START Extracted entries

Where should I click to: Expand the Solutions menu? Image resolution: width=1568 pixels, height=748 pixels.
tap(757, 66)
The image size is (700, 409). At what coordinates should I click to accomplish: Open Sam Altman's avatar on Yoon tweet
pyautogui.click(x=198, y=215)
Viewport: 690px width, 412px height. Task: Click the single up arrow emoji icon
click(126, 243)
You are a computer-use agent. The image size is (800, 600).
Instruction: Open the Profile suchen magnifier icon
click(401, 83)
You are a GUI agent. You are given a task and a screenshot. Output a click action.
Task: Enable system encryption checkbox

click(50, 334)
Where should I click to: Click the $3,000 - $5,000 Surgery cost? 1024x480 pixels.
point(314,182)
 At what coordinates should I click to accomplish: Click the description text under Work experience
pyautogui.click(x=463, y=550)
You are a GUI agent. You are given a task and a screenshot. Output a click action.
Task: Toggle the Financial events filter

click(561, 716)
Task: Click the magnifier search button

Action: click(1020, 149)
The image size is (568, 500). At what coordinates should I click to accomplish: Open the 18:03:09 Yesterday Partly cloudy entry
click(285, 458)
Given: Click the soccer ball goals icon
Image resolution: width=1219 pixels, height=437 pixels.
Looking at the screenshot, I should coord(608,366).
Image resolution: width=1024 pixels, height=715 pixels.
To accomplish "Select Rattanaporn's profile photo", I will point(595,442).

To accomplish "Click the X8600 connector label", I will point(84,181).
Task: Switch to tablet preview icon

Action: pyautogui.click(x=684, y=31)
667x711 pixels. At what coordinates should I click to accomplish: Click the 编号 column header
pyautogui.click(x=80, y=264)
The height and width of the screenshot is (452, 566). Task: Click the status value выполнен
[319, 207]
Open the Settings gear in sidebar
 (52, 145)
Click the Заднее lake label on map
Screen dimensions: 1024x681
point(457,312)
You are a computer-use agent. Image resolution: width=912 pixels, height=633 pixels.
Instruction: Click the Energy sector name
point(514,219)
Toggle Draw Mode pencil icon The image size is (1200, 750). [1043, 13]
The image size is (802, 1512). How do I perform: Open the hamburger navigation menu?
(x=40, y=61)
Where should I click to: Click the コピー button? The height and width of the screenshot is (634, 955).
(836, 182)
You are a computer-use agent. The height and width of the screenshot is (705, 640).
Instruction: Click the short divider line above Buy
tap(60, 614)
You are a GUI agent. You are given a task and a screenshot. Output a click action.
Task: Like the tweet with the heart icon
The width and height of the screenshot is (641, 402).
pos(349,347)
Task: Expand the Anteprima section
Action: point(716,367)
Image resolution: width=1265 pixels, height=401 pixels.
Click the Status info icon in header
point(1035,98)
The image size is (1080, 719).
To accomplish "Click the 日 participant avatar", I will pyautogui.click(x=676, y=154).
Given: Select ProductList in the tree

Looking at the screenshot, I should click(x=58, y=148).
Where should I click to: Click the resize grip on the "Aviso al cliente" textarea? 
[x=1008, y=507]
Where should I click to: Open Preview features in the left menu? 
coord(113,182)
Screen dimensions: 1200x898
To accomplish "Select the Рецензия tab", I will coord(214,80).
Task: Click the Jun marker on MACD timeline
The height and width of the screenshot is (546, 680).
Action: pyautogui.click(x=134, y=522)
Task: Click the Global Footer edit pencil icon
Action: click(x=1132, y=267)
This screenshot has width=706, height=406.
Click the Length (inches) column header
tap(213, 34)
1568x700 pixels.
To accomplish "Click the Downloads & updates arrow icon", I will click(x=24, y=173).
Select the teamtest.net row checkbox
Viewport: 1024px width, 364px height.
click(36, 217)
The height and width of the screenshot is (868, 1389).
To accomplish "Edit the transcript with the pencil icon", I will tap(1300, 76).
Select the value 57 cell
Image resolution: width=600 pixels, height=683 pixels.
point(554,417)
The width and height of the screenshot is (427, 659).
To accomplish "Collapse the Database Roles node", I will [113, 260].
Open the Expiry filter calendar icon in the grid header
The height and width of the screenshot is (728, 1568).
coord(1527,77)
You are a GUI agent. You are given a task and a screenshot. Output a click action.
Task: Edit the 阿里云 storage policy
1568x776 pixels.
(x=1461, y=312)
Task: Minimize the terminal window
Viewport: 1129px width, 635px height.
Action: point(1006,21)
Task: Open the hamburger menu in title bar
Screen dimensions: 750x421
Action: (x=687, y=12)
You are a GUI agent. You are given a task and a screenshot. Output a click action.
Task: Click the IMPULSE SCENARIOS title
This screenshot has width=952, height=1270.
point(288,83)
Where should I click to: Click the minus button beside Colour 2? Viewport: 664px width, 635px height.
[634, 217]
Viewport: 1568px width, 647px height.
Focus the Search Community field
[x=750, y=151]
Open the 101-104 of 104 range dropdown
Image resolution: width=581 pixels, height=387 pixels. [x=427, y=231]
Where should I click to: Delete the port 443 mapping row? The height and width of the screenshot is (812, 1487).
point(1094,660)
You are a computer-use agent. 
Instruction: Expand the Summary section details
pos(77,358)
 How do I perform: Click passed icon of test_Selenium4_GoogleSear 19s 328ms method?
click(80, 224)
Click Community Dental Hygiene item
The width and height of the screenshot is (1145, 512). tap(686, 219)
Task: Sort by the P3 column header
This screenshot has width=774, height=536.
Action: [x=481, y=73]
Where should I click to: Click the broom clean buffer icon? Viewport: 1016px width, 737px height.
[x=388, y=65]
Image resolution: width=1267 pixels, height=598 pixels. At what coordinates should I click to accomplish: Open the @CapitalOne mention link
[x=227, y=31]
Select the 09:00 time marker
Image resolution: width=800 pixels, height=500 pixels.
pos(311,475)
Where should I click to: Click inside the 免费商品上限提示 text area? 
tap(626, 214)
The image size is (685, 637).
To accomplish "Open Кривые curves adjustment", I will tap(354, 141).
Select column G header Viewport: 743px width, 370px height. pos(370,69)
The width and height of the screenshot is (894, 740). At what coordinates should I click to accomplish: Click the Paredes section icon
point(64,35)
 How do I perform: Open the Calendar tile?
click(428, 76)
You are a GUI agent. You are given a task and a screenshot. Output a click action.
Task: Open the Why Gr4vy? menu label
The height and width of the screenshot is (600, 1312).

END Extracted entries

* The task
Start with the line above that contains "The height and width of the screenshot is (546, 680)." and stop after the line that contains "The width and height of the screenshot is (427, 659).". Output those lines exactly, and only those.

* Response area
The height and width of the screenshot is (546, 680).
Action: pyautogui.click(x=134, y=522)
Task: Click the Global Footer edit pencil icon
Action: click(x=1132, y=267)
This screenshot has width=706, height=406.
Click the Length (inches) column header
tap(213, 34)
1568x700 pixels.
To accomplish "Click the Downloads & updates arrow icon", I will click(x=24, y=173).
Select the teamtest.net row checkbox
Viewport: 1024px width, 364px height.
click(36, 217)
The height and width of the screenshot is (868, 1389).
To accomplish "Edit the transcript with the pencil icon", I will tap(1300, 76).
Select the value 57 cell
Image resolution: width=600 pixels, height=683 pixels.
point(554,417)
The width and height of the screenshot is (427, 659).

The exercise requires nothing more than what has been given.